JAKARTA, RADARBANTEN.CO.ID – Artis Nikita Mirzani (NM) ditangkap penyidik Satreskrim Polres Serang Kota di lobi utama Mall Senayan City Jakarta, Kamis, 21 Juli 2022. Nikita ditangkap karena tidak kooperatif. Beberapa kali ia tidak memenuhi panggilan penyidik Satreskrim Polres Serang Kota.
Penangkapan paksa dipimpin langsung Kasatreskrim Polres Serang Kota AKP David Adhi Kusuma dengan membawa 3 personil Polwan dengam cara persuasif.
Dikutip dari pres release yang dikeluarkan Polda Banten, penangkapan dilaksanakan secara persuasif dengan terlebih dahulu menunjukkan identitas penyidik dan surat perintah penangkapan terhadap tersangka NM.
Saat itu, NM terlihat berbincang sebelum memasuki mobil yang dipersiapkan untuk menjemputnya itu.
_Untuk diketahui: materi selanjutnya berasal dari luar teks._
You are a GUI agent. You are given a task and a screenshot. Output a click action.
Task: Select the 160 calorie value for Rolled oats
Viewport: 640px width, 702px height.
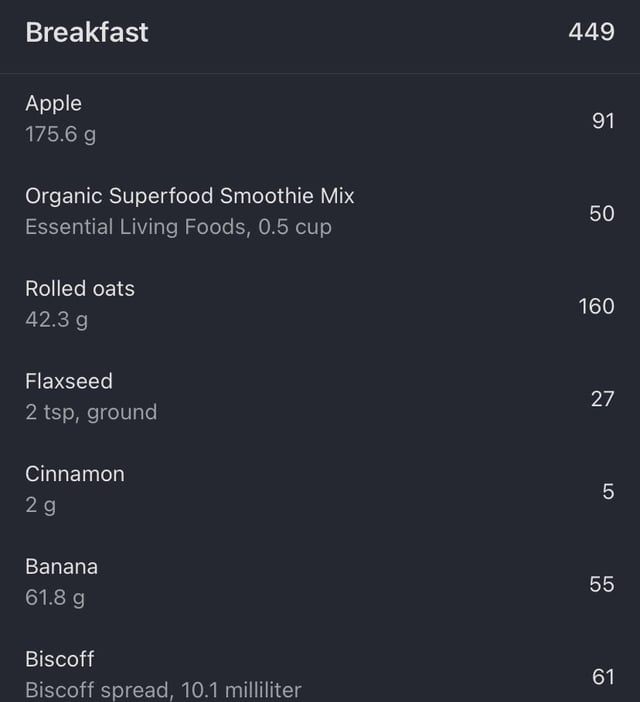point(596,306)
Hanya saja, Nikita tak langsung memasuki Kijang Innova, karena ada momen-momen, ia berbincang dengan anaknya yang tampak menangis.
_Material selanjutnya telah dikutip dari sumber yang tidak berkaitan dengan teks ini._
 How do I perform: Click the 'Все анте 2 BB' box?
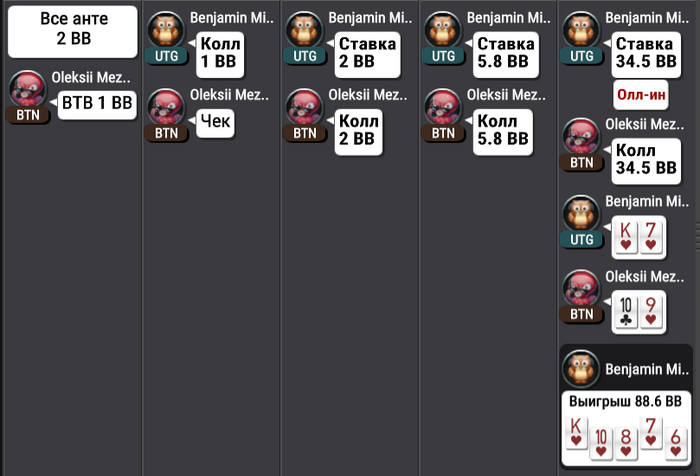point(73,32)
Nikita Mirzani dilaporkan atas dugaan pencematmrab nama baik melaui ITE atas postingan di Instagram Stories miliknya oleh Dito Mahendra (DM).
Menurut siaran pres Polda Banten, benar bahwa penyidik Satreskrim Polresta Serang Kota melakukan upaya paksa berupa penangkapan terhadap tersangka NM pada Kamis (21/07) sekitar pukul 14.50 Wib di Lobi Utama Mall Senayan City, Jakarta Selatan.
Upaya paksa dipimpin langsung oleh Kasatreskrim Polresta Serang Kota Akp David Adhi Kusuma dengan membawa 3 personel Polwan dilaksanakan secara persuasif dengan terlebih dahulu menunjukkan identitas penyidik dan surat perintah penangkapan terhadap tersangka NM.
Sebagaimana telah diinformasikan keoada publik sebelumnya, Penyidik telah melayangkan surat panggilan terhadap tersangka NM pada Senin (20/06) lalu untuk dimintai keterangan pada Jumat (24/06) dan direspons dengan permohonan penjadwalan pemeriksaan pada Rabu (06/07) namun tersangka NM juga tidak hadir di depan penyidik.
Penyidik, lanjut siaran pers tersebut, telah mengirimkan berkas perkara dugaan tindak pidana ITE dan pencemaran nama baik sesuai Pasal 45 dan Pasal 51 UU ITE dan Pasal 311 KUHP pada Selasa (12/07) yang kemudian ditindaklanjuti dengan penggeledahan dan penyitaan alat bukti berupa 1 unit device Ipad merk Apple dari kediaman tersangka NM di Pesanggrahan Jakarta Selatan pada Kamis (14/07), penggeledahan dan penyitaan dilakukan penyidik pasca menerima penetapan ijin penggeledahan dan ijin penyitaan dari PN Jakarta Selatan masing-masing tanggal 4 Juli 2022 dan 7 Juli 2022.
Pasca upaya paksa terhadap tersangka NM Kamis, 21 Juli 2022 hari ini, penyidik berkewajiban memenuhi hak-hak tersangka untuk dimintai keterangan dengan pendampingan penasehat hukum yang ditunjuk oleh tersangka NM dan melanjutkan penyidikan perkara tersebut secara profesional dan prosedural hingga dapat memberikan kepastian hukum
Pertimbangan penangkapan terhadap tersangka NM tentu saja pada sikap NM yang cenderung tidak kooperatif selama penyidikan meski penyidik sudah beberapa kali menyampaikan himbauan agar tersangka kooperatif selama proses penyidikan berlangsung.